This is the second post in which we are going to examine blockchain protocols and their tokens. First up, we wanted to start with Ethereum and its native token, Ether, which allows a network of thousands of independent computers to form a single supercomputer.
The beauty of blockchain lies in the possibility to create, securely maintain and transfer digital units, so-called “tokens“. These tokens can serve the purpose of a medium of exchange, which is redeemable for something specific from someone specific. Generally spoken, this is what gives tokens their underlying value. As a consequence, these value units can be used to incentivize certain behavior.
Bitcoin, the first blockchain protocol uses its native token, BTC, to incentivize its network participants in competing to solving a cryptographic puzzle. Whoever solves the puzzle first is rewarded with new BTC and eligible to add a new block of transactions to the ledger.
Ethereum is a network protocol, which uses Ether to incentivize individual computers to act as a single supercomputer, called Ethereum Virtual Machine (EVM). This computer is capable of running any code, written in the native, Turing complete programming language Solidity. The code on the Ethereum Network follows an if/then logic is called a “Smart Contract”.
Smart Contracts are executed on all computers of the network simultaneously, therefore, in a decentralized manner. Once a Smart Contract is deployed to the network it is theoretically impossible to alter or delete it.

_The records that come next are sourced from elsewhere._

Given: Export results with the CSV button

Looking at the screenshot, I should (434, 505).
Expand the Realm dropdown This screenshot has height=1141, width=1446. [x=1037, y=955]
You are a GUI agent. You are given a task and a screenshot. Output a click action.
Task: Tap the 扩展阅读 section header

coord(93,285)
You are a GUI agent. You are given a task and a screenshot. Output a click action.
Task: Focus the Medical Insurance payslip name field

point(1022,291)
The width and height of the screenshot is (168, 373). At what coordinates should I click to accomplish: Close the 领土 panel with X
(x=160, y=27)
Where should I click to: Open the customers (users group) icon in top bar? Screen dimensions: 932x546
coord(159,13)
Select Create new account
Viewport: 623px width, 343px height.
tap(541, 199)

To perform any changes the majority of the network would need to be convinced to rewrite the underlying code.
Imoratbillity brings the benefits of censorship resistance and prevents any manipulation through malicious actors. Further, running the code simultaneously on all computers of the network eliminates a single point of failure and prevents, therefore, any downtime. These prosperities make code that is running on the Ethereum network highly trustable. However, the downside of immutability arises through the missing opportunity to fix bugs within a Smart Contract once it is deployed.
Just like traditional programming code, Smart Contracts can be used for various purposes.
For example, a Smart Contract can express all the required rules to define ownership and the transfer of ownership, which are required to issue and manage a new token.
Further, Smart Contracts can be used to create computer programs, so-called decentralized applications (Dapps).
Also, it is possible to reproduce organizational rules and structures with Smart Contracts. These constructs are then referred to as Decentralized Autonomous Organizations (DAOs) and are managed over their specific tokens, which grant ownership rights such as voting or dividends.
However, you might ask yourself why people are buying computers, paying for running them and then contribute them to the Ethereum network?
Here is where Ether (ETH), the native token of the Ethereum network comes into play.
For performing any transactions on the Ethereum Virtual Machine a fee is charged and paid out to the validating network participants.
Transactions on the network include:
- The transfer of tokens
- The deployment of a new Smart Contract
- Triggering of a Smart Contract
The fees for these transactions are price in priced in “Gas”, the medium of account of the network. The amount of Gas charged for any transaction is predefined and derived from the computing power required to perform it. However, while the charged amount of Gas for a transaction is fixed, its price is variable and depends on the current degree of network utilization. The price of Gas expressed GigaWei (GWei), which accounts for 1/1.000.000.000 ETH.
As stated, Ethereum can be described as infrastructure to host the code of thousands of different tokens, Dapps or even DAOs, eliminating the need for developing and maintaining an individual blockchain for each project.
For exchanges and wallets to deal with this great variety of tokens Ethereum offers different token standards, which will be examined in depth in the following blog posts.
The most prominent one is probably the ERC20 standard, a fungible token, which has be frequently used as a financing method in initial coin offerings (ICOs).
Examples for application-specific ERC20 tokens are:
– GNT, the currency token of the Golem.network, a cloud computing platform.
– REP, a token is used to place bets on the prediction market Augur.
– BAT, of the Brave internet browser, which is paid to users for receiving adds.
– EOS, a smart contract platform.
Another popular token type is the ERC-721 standard, which allows creating non-fungible tokens. These tokens are unique and can be therefore used to represent real-world assets, such as fin art, real estate or digital collectibles. A good example of the use of ERC-721 tokens is the blockchain game Cryptokitties, in which players can own, breed and trade digital cats. The cats are priced in ETH and sold for up to 140.000 USD.
Ethereum is a great example of how blockchain and tokens can be used to create applications and new markets.
In the following posts, we will further explore the use cases of Ethereum.